■ 作業指示: 下記の「State Of Decay」に関する本文から、「物資を持ち帰ることが目的だか」を含む語句で始まり「ング・デッド」があるからだ。」で終わる部分を、一字も変えずに書き写すこと。

■ 掲載本文:
これまでのゾンビゲーム(「バイオハザード」、「デッドライジング」、「Left 4 Dead」など)におけるサバイバルは、ゾンビを倒して逃げ延びることだった。脱出口や外部からの救援のアテがあるから、そこまで逃げて、たてこもって、包囲されて、突破してまた逃げてを繰り返す。たいていのゾンビ映画と同じようにシンプルだ。
「State Of Decay」は違う。舞台がオープンワールドなので場面の区切りはない。どこにもいけるけど、どこも危険だ。バリケードで一応の安全を確保した拠点を作れるけれど、ゾンビにあふれた世界から逃げるための脱出口や救援のアテはなかなか見つからない。おとなしく立てこもっていようにも生きていくには食糧や資材や医療品が必要だ。腹が減ればケンカになるし、薬が無ければ病気になる。
物資を持ち帰ることが目的だから、ゾンビを見つけても他のゲームみたいに気軽に撃ったり殴ったりできない。後先考えずに使ったら武器や弾丸が足りなくなるし、銃を使って音を立てたらさらにゾンビが集まってくるからだ。激しい運動をするとスタミナが減るから、たくさん相手をしているうちに息切れしていつかはやられてしまう。だから息を潜めて見つからないように、物資を探して持ち帰る。ただ逃げたり戦うんじゃない。生活していくことが、このゲームのサバイバルだ。
おしよせるゾンビの群れをまとめてぶちのめす爽快感はそこにはない。試されるのは反射神経や立ち回りよりも忍耐力と計画性だ。それって楽しいか? いや、これが楽しい。だって「ウォーキング・デッド」があるからだ。
「ウォーキング・デッド」はゾンビで荒廃したアメリカでのサバイバルを描く連続ドラマ。
そこにはやっぱり爽快感はなくて、厳しい生活が続いていく。だけどそのおかげで、大切に取って置いた弾丸のおかげで命を拾ったときの安堵、すんでのところで逃げ切って避難場所に駆け込んだときのスリル、険悪だった隣人と和解していく感動が際立つ。「ウォーキング・デッド」はゾンビものの新しい楽しさを開発した。
だから「State Of Decay」を楽しむことができる。好きに撃ち殺せないゾンビ、じりじり減っていく物資、好き勝手言う隣人にイライラしても、その向こうにある感動のためにそのストレスさえ楽しむことができる。「State Of Decay」はゾンビ映画の楽しさを味わうゲームではなく、ゾンビドラマの楽しさを味わうゲームだ。
ただ、この「State Of Decay」は日本語版が無い。日本語版の公式ページまではできたものの、配信は取りやめになったしまったからだ。何とかプレイする手段が無いわけではないけれど(「Xbox 海外タグ」などで調べてみてください)、メッセージは全部英語。

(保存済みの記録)
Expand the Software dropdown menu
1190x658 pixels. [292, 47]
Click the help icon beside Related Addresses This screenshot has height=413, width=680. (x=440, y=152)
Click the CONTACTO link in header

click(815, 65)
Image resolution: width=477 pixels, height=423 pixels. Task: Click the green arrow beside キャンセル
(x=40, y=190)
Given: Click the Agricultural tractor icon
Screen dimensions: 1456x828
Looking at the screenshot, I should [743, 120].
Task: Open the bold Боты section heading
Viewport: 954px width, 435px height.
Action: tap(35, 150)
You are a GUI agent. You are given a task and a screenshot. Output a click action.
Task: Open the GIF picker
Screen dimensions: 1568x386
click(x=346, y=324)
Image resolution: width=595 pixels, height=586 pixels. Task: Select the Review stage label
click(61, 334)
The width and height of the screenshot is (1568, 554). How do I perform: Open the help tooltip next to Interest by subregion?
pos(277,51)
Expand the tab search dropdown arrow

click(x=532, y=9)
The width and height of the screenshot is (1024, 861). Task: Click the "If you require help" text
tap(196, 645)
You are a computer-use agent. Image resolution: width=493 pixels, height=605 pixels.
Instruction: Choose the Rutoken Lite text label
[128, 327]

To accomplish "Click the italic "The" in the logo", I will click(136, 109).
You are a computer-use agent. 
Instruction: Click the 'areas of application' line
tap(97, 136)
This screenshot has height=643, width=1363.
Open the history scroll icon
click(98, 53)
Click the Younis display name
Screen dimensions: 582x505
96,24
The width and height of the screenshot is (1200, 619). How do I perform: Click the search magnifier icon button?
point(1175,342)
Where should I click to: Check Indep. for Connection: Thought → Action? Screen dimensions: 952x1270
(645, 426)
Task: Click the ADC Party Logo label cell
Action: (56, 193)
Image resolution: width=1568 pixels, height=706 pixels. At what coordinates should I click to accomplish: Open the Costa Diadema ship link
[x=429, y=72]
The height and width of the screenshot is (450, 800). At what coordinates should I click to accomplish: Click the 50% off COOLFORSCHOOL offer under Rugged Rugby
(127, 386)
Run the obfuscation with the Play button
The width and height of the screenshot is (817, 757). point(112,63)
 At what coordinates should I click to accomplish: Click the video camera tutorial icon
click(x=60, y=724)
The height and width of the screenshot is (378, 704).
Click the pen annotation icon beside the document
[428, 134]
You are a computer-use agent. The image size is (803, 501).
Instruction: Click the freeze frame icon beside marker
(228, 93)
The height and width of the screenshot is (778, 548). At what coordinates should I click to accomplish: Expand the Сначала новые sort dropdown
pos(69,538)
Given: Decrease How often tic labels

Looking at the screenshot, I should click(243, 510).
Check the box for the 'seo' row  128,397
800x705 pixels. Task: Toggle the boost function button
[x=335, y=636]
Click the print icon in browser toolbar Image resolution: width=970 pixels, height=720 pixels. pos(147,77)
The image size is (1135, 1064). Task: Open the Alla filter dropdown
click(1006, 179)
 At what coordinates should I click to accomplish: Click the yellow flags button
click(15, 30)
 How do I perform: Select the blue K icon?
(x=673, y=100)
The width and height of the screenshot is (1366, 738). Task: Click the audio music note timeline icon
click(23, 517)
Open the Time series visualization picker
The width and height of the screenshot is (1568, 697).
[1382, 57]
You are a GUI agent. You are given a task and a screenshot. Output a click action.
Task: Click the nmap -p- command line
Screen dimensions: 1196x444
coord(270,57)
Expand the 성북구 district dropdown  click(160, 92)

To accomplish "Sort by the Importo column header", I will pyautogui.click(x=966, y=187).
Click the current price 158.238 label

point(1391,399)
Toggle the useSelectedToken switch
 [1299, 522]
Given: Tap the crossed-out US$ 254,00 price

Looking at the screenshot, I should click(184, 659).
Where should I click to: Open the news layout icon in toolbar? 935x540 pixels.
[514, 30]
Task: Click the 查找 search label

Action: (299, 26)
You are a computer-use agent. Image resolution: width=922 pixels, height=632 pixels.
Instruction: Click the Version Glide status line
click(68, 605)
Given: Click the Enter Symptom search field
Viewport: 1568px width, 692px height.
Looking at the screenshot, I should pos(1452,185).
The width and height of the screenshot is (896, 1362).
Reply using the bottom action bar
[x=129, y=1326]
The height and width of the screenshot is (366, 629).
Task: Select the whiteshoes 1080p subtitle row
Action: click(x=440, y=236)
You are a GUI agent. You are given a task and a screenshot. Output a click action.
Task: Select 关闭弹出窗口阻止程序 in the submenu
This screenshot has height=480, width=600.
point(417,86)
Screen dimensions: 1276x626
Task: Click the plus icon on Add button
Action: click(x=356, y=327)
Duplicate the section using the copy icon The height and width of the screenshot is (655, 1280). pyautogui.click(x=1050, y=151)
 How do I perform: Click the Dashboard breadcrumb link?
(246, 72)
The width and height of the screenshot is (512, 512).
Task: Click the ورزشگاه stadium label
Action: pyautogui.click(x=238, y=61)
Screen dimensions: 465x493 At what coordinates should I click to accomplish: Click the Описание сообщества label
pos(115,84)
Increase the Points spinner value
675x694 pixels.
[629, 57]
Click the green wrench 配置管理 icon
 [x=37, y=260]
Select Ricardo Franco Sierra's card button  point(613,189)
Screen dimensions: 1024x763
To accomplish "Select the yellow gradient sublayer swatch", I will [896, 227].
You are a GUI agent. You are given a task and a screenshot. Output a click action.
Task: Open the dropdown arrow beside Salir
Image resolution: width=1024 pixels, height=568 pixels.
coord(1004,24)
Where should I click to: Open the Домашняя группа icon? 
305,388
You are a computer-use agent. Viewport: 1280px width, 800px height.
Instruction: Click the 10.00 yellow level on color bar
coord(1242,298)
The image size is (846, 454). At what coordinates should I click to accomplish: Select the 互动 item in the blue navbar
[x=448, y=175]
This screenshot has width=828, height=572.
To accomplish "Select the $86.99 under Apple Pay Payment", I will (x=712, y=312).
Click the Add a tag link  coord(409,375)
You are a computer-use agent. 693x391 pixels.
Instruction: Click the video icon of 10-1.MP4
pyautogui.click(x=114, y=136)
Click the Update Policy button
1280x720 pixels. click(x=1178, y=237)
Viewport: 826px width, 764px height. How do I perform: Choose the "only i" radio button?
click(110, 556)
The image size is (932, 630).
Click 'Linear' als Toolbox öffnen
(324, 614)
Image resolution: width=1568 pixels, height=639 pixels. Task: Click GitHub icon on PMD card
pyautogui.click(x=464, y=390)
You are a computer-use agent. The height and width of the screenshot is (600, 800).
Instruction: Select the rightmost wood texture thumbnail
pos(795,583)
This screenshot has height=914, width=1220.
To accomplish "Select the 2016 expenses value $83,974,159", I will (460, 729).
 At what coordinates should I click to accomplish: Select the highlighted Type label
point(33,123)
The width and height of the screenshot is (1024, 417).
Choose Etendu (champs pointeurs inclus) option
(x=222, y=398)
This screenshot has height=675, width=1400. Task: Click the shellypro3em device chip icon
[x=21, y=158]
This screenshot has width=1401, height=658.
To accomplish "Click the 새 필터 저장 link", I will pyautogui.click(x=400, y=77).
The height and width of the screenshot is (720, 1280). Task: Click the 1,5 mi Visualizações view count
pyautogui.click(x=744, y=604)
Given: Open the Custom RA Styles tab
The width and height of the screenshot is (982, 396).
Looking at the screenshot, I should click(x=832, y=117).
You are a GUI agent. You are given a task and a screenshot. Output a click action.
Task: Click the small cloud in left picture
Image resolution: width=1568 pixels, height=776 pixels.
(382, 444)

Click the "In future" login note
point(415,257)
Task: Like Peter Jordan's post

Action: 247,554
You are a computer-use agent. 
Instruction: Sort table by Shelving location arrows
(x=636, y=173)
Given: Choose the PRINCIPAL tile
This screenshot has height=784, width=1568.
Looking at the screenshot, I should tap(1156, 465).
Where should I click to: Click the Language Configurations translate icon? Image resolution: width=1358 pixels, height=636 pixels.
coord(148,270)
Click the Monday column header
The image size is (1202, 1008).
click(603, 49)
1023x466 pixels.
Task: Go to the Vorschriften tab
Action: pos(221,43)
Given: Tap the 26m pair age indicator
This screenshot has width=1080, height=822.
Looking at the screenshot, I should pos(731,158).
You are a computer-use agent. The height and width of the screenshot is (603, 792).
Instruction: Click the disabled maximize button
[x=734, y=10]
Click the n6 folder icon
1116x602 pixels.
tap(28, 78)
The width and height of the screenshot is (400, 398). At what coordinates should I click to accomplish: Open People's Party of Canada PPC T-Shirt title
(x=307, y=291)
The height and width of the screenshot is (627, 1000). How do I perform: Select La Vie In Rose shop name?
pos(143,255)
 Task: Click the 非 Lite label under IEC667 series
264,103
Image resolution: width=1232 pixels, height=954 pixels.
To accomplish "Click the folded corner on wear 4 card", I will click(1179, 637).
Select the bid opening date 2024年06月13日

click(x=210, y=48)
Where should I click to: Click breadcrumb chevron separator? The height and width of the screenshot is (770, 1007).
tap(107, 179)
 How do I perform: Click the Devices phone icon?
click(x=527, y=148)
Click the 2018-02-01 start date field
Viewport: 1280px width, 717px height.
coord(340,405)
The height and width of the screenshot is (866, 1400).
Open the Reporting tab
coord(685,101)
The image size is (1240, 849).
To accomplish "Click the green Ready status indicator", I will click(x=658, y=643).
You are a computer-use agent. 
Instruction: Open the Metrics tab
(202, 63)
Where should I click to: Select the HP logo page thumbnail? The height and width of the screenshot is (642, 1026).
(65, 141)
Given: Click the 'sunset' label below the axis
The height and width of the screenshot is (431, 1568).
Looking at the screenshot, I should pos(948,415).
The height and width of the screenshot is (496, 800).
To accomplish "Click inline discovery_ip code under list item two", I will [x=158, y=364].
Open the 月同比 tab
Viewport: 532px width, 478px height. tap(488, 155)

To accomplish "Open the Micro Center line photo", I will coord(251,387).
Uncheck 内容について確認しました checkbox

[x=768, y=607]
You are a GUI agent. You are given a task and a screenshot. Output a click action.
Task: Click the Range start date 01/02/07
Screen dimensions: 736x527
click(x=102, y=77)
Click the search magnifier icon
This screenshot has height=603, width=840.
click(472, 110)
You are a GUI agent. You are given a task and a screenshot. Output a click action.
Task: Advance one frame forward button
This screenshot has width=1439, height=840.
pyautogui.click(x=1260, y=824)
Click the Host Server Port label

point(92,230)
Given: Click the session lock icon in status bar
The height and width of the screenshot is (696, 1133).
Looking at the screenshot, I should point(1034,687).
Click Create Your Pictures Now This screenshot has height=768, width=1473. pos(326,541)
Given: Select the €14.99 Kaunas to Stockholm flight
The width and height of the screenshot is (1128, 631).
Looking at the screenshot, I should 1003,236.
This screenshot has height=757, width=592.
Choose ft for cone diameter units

■ 作業結果:
物資を持ち帰ることが目的だから、ゾンビを見つけても他のゲームみたいに気軽に撃ったり殴ったりできない。後先考えずに使ったら武器や弾丸が足りなくなるし、銃を使って音を立てたらさらにゾンビが集まってくるからだ。激しい運動をするとスタミナが減るから、たくさん相手をしているうちに息切れしていつかはやられてしまう。だから息を潜めて見つからないように、物資を探して持ち帰る。ただ逃げたり戦うんじゃない。生活していくことが、このゲームのサバイバルだ。
おしよせるゾンビの群れをまとめてぶちのめす爽快感はそこにはない。試されるのは反射神経や立ち回りよりも忍耐力と計画性だ。それって楽しいか? いや、これが楽しい。だって「ウォーキング・デッド」があるからだ。